Segment Start: Provided data

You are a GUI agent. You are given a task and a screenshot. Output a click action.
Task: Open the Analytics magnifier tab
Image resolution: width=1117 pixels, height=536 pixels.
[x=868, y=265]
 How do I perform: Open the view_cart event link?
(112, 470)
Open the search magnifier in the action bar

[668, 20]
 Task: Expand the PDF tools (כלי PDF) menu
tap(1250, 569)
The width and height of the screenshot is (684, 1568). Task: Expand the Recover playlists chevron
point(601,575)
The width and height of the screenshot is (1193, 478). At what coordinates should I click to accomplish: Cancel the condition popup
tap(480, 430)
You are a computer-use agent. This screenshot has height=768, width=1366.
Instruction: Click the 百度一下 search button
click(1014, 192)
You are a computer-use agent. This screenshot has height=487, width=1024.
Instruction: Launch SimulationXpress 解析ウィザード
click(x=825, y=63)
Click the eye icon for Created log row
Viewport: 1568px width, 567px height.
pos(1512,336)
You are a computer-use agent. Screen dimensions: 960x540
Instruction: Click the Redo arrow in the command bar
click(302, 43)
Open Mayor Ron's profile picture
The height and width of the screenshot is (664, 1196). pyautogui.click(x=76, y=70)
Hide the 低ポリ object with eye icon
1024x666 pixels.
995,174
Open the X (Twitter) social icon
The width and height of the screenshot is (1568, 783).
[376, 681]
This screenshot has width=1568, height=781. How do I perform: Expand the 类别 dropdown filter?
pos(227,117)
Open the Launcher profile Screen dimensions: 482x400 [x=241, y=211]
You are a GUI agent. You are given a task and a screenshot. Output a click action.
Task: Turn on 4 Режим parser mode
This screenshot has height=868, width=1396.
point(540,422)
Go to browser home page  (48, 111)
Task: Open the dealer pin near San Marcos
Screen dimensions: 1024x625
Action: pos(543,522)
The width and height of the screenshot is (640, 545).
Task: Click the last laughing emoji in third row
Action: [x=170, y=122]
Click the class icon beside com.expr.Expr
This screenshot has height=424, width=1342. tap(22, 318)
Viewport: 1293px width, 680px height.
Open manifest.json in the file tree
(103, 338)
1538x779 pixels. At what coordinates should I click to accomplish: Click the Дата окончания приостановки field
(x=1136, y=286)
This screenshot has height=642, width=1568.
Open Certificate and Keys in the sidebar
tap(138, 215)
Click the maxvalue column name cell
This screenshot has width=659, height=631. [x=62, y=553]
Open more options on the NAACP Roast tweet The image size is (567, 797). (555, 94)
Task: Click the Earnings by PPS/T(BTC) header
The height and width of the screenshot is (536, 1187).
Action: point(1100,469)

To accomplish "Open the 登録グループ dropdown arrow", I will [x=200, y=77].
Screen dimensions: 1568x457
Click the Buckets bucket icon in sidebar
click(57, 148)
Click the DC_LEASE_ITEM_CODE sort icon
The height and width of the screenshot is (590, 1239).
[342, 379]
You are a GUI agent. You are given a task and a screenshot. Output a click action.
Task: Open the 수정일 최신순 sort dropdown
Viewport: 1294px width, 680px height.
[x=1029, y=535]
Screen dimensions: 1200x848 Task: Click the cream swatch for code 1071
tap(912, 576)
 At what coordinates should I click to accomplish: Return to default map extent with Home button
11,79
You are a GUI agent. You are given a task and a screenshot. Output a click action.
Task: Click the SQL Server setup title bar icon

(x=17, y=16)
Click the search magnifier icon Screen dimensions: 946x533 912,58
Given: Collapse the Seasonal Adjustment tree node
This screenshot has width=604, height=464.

Segment End: Provided data

Task ▸ Retype all of the material above. Do not alter a single word.

Solution below ▸
You are a GUI agent. You are given a task and a screenshot. Output a click action.
Task: Open the Analytics magnifier tab
Image resolution: width=1117 pixels, height=536 pixels.
[x=868, y=265]
 How do I perform: Open the view_cart event link?
(112, 470)
Open the search magnifier in the action bar

[668, 20]
 Task: Expand the PDF tools (כלי PDF) menu
tap(1250, 569)
The width and height of the screenshot is (684, 1568). Task: Expand the Recover playlists chevron
point(601,575)
The width and height of the screenshot is (1193, 478). At what coordinates should I click to accomplish: Cancel the condition popup
tap(480, 430)
You are a computer-use agent. This screenshot has height=768, width=1366.
Instruction: Click the 百度一下 search button
click(1014, 192)
You are a computer-use agent. This screenshot has height=487, width=1024.
Instruction: Launch SimulationXpress 解析ウィザード
click(x=825, y=63)
Click the eye icon for Created log row
Viewport: 1568px width, 567px height.
pos(1512,336)
You are a computer-use agent. Screen dimensions: 960x540
Instruction: Click the Redo arrow in the command bar
click(302, 43)
Open Mayor Ron's profile picture
The height and width of the screenshot is (664, 1196). pyautogui.click(x=76, y=70)
Hide the 低ポリ object with eye icon
1024x666 pixels.
995,174
Open the X (Twitter) social icon
The width and height of the screenshot is (1568, 783).
[376, 681]
This screenshot has width=1568, height=781. How do I perform: Expand the 类别 dropdown filter?
pos(227,117)
Open the Launcher profile Screen dimensions: 482x400 [x=241, y=211]
You are a GUI agent. You are given a task and a screenshot. Output a click action.
Task: Turn on 4 Режим parser mode
This screenshot has height=868, width=1396.
point(540,422)
Go to browser home page  (48, 111)
Task: Open the dealer pin near San Marcos
Screen dimensions: 1024x625
Action: pos(543,522)
The width and height of the screenshot is (640, 545).
Task: Click the last laughing emoji in third row
Action: [x=170, y=122]
Click the class icon beside com.expr.Expr
This screenshot has height=424, width=1342. tap(22, 318)
Viewport: 1293px width, 680px height.
Open manifest.json in the file tree
(103, 338)
1538x779 pixels. At what coordinates should I click to accomplish: Click the Дата окончания приостановки field
(x=1136, y=286)
This screenshot has height=642, width=1568.
Open Certificate and Keys in the sidebar
tap(138, 215)
Click the maxvalue column name cell
This screenshot has width=659, height=631. [x=62, y=553]
Open more options on the NAACP Roast tweet The image size is (567, 797). (555, 94)
Task: Click the Earnings by PPS/T(BTC) header
The height and width of the screenshot is (536, 1187).
Action: point(1100,469)

To accomplish "Open the 登録グループ dropdown arrow", I will [x=200, y=77].
Screen dimensions: 1568x457
Click the Buckets bucket icon in sidebar
click(57, 148)
Click the DC_LEASE_ITEM_CODE sort icon
The height and width of the screenshot is (590, 1239).
[342, 379]
You are a GUI agent. You are given a task and a screenshot. Output a click action.
Task: Open the 수정일 최신순 sort dropdown
Viewport: 1294px width, 680px height.
[x=1029, y=535]
Screen dimensions: 1200x848 Task: Click the cream swatch for code 1071
tap(912, 576)
 At what coordinates should I click to accomplish: Return to default map extent with Home button
11,79
You are a GUI agent. You are given a task and a screenshot. Output a click action.
Task: Click the SQL Server setup title bar icon

(x=17, y=16)
Click the search magnifier icon Screen dimensions: 946x533 912,58
Given: Collapse the Seasonal Adjustment tree node
This screenshot has width=604, height=464.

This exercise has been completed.